Problem statement –
Of the lines in the data below, write out exactly those from the one holding "Image resolution: width=1272" through the one holding "This screenshot has height=1032, width=732.", both included.

[Opening Data excerpts section]

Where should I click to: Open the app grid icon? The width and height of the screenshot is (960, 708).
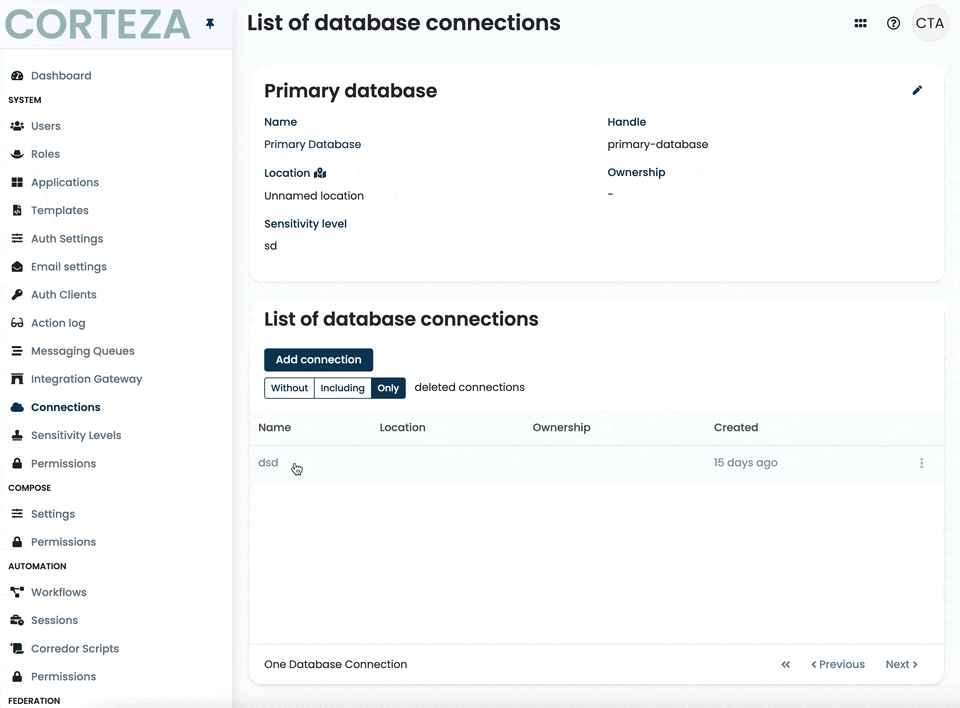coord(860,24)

[Closing Data excerpts section]
[Opening Data excerpts section]

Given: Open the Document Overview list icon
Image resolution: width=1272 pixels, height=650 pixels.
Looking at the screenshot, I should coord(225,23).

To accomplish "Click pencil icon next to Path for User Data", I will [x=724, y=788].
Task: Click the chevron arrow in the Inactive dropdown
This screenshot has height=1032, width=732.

[Closing Data excerpts section]

Response area –
Image resolution: width=1272 pixels, height=650 pixels.
Looking at the screenshot, I should coord(225,23).

To accomplish "Click pencil icon next to Path for User Data", I will [x=724, y=788].
Task: Click the chevron arrow in the Inactive dropdown
This screenshot has height=1032, width=732.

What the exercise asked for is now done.